Disponible aussi en Cd MP3, aux éditions Livrior, 20 euros
De juin 1942 à octobre 1943, 700000 à 900000 Juifs furent massacrés à Treblinka, un camp conçu exclusivement pour l’extermination, les Juifs épargnés lors des sélections étaient des vivants en sursis servant à aider à la mise à mort et à l’élimination des cadavres. Le 2 août 1943, ultime sursaut (espoir, désespoir ?), en écho peut-être au soulèvement du ghetto de Varsovie, les prisonniers s’insurgent et s’évadent. Une cinquantaine seulement échappe à la traque et à l’exécution.

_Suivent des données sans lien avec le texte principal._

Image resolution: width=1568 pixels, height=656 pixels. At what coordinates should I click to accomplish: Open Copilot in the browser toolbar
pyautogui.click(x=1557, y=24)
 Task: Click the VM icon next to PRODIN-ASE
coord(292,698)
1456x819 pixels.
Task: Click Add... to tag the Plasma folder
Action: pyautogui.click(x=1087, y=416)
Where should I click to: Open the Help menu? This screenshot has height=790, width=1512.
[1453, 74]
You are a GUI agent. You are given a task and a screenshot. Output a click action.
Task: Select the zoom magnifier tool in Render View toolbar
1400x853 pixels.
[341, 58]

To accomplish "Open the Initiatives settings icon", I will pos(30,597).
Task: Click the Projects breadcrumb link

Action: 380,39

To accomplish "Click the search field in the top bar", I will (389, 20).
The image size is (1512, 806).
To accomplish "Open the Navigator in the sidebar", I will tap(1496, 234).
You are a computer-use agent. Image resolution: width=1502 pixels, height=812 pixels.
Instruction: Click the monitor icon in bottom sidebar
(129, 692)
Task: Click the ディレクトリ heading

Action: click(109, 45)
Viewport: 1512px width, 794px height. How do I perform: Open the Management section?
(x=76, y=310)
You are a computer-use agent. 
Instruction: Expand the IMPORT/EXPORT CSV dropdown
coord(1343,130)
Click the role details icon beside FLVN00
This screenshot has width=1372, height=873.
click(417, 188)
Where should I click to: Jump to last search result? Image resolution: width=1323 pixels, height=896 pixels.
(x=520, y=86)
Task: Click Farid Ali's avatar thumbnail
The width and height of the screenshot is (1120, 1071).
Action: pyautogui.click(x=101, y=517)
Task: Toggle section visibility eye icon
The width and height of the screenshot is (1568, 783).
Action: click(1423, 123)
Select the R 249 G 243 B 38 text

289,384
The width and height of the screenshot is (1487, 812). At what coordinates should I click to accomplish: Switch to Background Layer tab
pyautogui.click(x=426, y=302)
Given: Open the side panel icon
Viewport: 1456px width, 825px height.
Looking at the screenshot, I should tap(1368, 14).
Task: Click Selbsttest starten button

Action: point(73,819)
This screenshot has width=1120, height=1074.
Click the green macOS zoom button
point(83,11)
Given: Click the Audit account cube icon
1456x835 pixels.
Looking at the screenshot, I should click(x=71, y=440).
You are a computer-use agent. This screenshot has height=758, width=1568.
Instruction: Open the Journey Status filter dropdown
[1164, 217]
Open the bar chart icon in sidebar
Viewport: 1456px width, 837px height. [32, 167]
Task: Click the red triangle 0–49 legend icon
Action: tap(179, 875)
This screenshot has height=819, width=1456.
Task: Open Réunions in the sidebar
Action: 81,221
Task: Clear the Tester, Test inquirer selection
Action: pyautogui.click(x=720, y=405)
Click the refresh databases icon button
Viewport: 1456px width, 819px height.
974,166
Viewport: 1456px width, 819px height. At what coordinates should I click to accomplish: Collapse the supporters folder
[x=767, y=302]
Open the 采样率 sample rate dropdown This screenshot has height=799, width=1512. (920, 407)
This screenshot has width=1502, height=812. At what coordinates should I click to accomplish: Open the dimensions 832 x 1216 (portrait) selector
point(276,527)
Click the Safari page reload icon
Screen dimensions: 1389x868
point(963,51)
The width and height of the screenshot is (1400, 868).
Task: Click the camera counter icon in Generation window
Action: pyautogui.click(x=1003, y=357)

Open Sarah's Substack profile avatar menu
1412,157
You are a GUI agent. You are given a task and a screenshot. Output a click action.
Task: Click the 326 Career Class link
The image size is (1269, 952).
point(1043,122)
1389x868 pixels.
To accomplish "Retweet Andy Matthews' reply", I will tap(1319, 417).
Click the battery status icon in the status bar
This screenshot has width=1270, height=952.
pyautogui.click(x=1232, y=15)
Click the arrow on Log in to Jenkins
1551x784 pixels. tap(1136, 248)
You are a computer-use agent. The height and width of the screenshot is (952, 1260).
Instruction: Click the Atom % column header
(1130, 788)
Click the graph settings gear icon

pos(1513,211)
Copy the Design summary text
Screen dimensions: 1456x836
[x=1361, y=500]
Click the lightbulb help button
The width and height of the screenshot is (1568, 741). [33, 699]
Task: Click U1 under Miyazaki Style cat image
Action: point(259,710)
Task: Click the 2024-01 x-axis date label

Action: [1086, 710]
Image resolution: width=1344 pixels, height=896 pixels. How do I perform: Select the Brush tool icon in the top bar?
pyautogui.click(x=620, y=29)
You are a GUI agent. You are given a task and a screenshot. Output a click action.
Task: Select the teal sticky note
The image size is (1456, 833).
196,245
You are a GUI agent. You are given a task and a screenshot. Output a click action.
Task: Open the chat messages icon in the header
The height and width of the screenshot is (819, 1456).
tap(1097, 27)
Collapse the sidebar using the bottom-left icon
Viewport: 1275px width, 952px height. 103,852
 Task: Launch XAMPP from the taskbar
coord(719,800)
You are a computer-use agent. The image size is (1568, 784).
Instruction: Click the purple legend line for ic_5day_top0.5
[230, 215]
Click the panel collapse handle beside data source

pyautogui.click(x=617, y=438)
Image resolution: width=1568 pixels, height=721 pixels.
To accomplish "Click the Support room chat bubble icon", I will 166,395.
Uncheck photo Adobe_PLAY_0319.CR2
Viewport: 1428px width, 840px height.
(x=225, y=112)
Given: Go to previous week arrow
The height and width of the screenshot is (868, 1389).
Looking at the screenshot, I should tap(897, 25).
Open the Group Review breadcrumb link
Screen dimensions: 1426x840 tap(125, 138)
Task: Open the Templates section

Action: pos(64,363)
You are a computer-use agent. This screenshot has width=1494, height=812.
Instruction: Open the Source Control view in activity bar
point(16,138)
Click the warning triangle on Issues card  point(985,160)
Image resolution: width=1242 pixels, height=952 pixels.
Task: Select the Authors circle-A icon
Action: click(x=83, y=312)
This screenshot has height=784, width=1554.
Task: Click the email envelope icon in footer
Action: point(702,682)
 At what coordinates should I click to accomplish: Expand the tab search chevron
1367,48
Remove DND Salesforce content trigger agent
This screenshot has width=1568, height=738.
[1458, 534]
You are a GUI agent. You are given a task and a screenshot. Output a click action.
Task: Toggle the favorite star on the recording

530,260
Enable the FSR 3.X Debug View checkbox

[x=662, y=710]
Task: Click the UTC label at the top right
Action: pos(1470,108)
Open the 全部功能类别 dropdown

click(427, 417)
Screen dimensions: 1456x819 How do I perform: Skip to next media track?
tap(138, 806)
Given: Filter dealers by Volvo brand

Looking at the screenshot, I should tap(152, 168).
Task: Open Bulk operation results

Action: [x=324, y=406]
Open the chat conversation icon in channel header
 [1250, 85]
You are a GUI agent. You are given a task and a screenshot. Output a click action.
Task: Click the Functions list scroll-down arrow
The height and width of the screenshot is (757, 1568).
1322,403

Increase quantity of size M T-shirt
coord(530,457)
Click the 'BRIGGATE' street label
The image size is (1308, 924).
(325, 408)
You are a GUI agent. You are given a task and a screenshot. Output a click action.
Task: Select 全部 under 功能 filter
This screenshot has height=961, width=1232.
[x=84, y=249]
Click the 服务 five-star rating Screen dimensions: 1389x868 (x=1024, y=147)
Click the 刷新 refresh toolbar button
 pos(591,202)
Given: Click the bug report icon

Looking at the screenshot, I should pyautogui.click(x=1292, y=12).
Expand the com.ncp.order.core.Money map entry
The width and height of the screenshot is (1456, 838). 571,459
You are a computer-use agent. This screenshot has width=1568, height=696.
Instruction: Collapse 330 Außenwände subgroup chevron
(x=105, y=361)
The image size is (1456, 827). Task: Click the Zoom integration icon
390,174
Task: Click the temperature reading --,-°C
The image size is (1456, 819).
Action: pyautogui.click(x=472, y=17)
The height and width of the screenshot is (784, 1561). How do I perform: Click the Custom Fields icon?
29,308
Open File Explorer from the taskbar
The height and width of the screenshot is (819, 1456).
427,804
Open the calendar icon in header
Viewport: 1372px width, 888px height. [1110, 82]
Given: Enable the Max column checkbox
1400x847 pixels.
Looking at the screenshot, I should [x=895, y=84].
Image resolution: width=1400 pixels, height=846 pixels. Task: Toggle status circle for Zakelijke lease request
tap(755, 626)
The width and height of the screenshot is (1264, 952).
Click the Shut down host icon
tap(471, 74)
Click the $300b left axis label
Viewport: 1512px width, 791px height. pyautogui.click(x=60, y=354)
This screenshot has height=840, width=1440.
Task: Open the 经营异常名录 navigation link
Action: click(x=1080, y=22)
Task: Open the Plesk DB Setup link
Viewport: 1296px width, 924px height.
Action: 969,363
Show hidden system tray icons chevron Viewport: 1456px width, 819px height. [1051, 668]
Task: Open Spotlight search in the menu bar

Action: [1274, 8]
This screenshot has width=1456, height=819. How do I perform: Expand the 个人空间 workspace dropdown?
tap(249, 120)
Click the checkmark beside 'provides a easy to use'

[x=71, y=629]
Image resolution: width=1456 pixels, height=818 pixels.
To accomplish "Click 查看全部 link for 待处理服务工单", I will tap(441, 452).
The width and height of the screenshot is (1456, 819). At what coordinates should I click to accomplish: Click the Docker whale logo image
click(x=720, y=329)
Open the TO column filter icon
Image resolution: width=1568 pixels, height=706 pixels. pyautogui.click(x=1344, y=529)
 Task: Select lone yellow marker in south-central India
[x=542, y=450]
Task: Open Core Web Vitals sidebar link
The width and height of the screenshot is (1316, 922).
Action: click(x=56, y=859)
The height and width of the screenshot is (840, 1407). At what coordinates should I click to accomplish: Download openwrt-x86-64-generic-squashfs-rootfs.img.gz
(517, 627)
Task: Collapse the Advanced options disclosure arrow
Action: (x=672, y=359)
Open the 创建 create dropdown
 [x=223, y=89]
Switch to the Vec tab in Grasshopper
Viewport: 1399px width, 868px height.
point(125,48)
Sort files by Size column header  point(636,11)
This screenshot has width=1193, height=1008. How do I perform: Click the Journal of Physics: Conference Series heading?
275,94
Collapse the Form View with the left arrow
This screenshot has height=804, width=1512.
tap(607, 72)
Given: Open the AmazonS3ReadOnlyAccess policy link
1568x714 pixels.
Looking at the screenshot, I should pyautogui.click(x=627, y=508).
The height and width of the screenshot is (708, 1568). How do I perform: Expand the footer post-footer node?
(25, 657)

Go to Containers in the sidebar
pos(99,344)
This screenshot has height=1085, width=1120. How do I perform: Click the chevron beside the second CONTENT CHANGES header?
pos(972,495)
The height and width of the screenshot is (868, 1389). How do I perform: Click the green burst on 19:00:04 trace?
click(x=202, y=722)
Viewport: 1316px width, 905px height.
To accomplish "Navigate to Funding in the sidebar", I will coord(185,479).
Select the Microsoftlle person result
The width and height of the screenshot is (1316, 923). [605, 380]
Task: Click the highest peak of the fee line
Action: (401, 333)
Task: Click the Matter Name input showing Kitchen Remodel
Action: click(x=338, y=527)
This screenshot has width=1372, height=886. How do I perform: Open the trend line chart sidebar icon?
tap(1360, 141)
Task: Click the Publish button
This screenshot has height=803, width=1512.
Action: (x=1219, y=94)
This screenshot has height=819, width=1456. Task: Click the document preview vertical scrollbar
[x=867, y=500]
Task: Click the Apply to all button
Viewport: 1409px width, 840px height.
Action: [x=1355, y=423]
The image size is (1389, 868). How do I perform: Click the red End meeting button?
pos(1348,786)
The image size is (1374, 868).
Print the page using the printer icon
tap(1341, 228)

Juif polonais, Chil Rajchman est déporté en octobre 1942 à Treblinka. Il participe au soulèvement du 2 août 1943, réussit à s’enfuir et après des semaines d’errance trouve refuge, caché, chez un ami dans les environs de Varsovie. Là, alors même que la guerre n’est pas finie, il écrit en yiddish, dans un court texte, le récit de ses dix mois en enfer. Un récit, comme le précise Annette Wieviorka en préface, écrit dans " l’ombre portée de la mort ", où le " je " s’efface devant la description de ce qui est arrivé. Une violence inouïe, le traducteur Gilles Rozier a du parfois suspendre son travail, certaines scènes sont difficilement soutenables. Et le refus de lâcher, Rajchman provoque toujours le hasard pour essayer de survivre.
Ce récit, l’auteur, parti vivre en Uruguay en 1946, le gardait avec lui et s’y rapportait chaque fois que sa mémoire risquait d’oublier. Un crime que les SS dès la fermeture du camp essayèrent d’effacer totalement.
Avant sa mort, en 2004, Rajchman demande de faire publier son témoignage.
Un récit qui hante et qui compte désormais parmi les classiques de la " littérature du désastre ".